------ DATA TO USE ------
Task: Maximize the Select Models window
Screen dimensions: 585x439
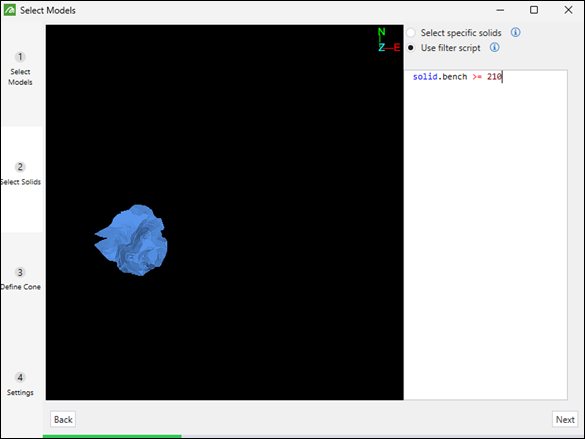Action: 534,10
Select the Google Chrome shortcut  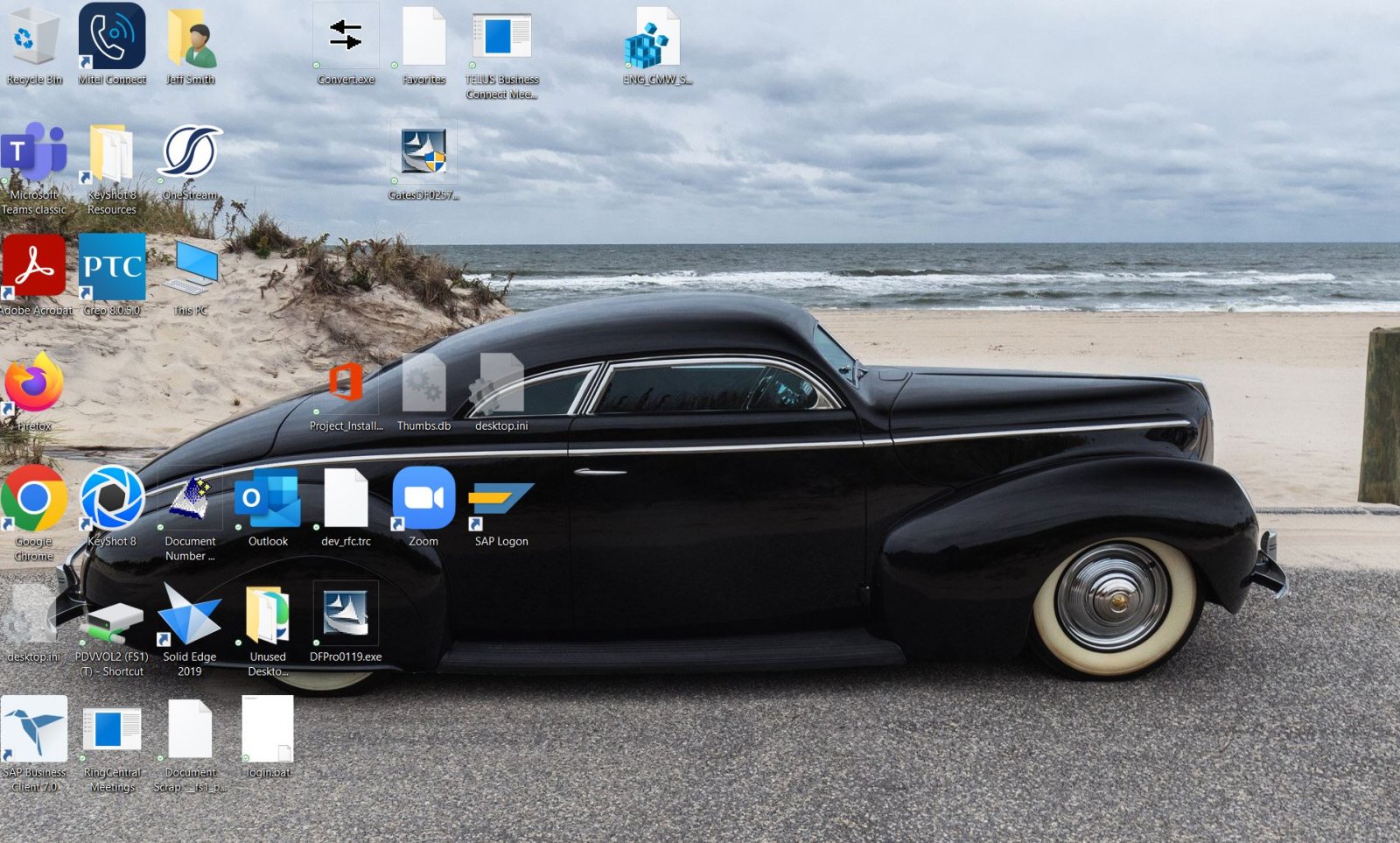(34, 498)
------
------ DATA TO USE ------
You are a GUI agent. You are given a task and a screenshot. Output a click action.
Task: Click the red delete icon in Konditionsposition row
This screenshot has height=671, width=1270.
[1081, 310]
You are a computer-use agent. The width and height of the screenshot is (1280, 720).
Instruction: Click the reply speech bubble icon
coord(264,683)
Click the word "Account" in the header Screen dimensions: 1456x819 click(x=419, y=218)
------
**YOUR GOAL:**
Copy out each line of the listing that holds "agent".

**ANSWER TO THIS PROBLEM:**
You are a GUI agent. You are given a task and a screenshot. Output a click action.
You are a computer-use agent. The width and height of the screenshot is (1280, 720).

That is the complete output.